A Modified Differentiation Protocol In Vitro to Generate Dopaminergic Neurons from Pluripotent Stem Cells

Cell transplantation is considered a promising therapeutic strategy for the treatment of Parkinson's disease. Because of their strong differentiation potential, pluripotent stem cells may become a source of dopaminergic neurons for cell transplantation. Although published protocols have revealed that pluripotent stem cells can be successfully induced into dopaminergic neurons, unwanted cell types still exist in PSC-derived cultures.

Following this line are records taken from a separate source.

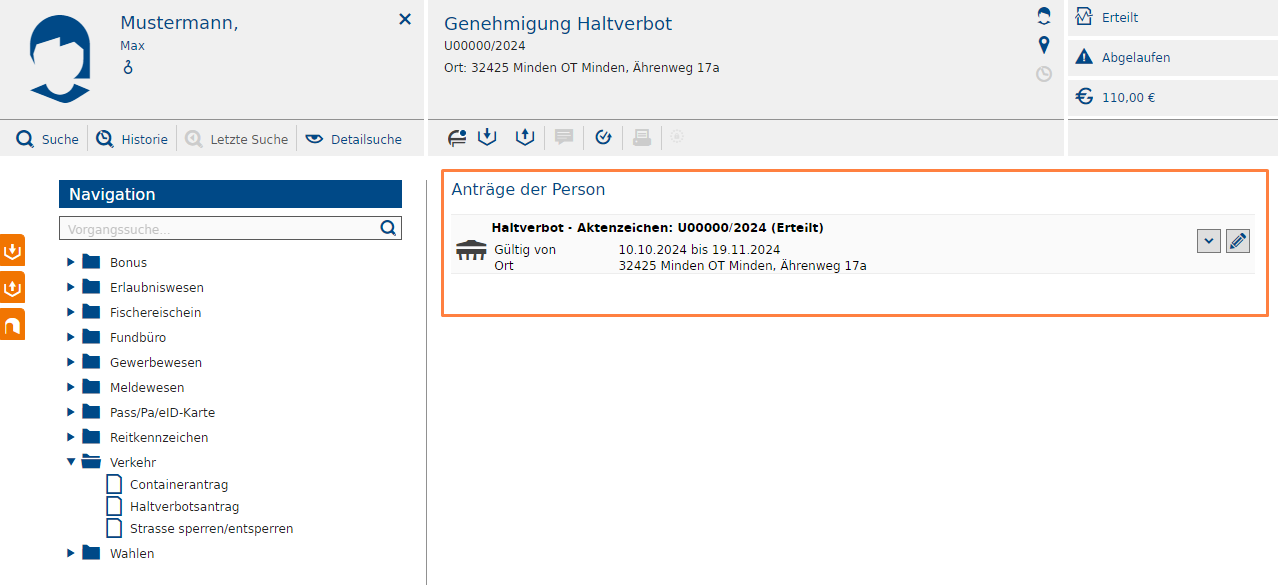Click the euro icon next to 110,00 €
The width and height of the screenshot is (1278, 585).
tap(1084, 97)
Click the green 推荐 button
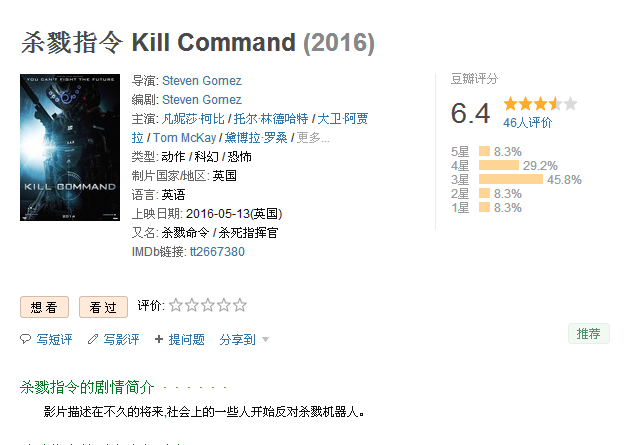Image resolution: width=628 pixels, height=445 pixels. 589,333
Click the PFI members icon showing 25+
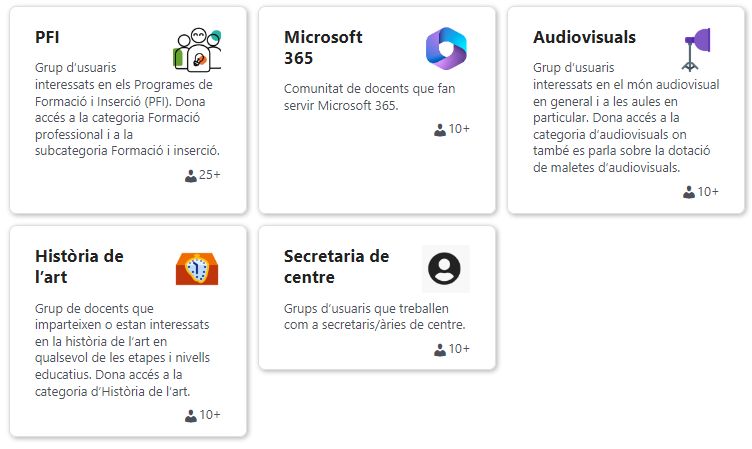This screenshot has height=449, width=752. click(191, 176)
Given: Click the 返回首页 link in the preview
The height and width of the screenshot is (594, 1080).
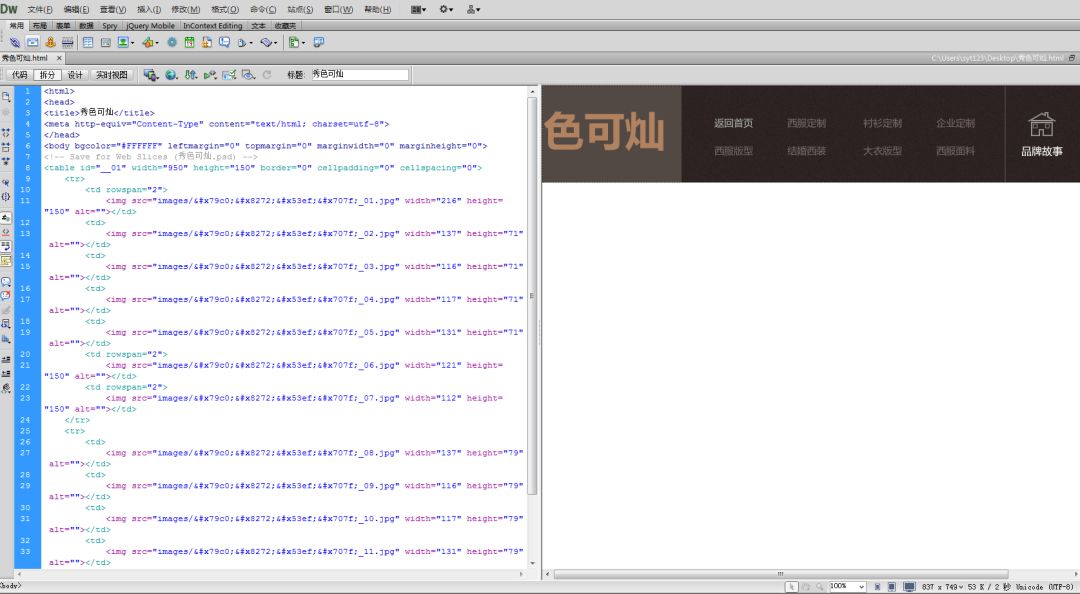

Therefore, signaling parameters for dopaminergic neuron patterning in differentiation protocols need to be further identified and optimized. In this study, we explored an in vitro modified differentiation protocol for efficiently inducing dopaminergic neurons from pluripotent stem cells. Briefly, pluripotent stem cells were incubated in N2B27 medium for a 4-day culture, and then bFGF, SHH-C24II, purmorphamine, FGF8a and laminin were added to the medium. After a 6-day culture, the medium was replaced with N2B27 medium containing L-ascorbic acid, glial cell line-derived neurotrophic factor, cyclic adenosine monophosphate, laminin, and brainderived neurotrophic factor for an additional 10 days. We confirmed that combined treatment with bFGF, SHH-C24II, purmorphamine, FGF8a and laminin significantly promoted the differentiation of pluripotent stem cells into dopaminergic neurons. Additionally, we determined a reasonable time window for the use of these factors. Our study provides new insights into the role of cell factors in dopaminergic neuron differentiation of pluripotent stem cells.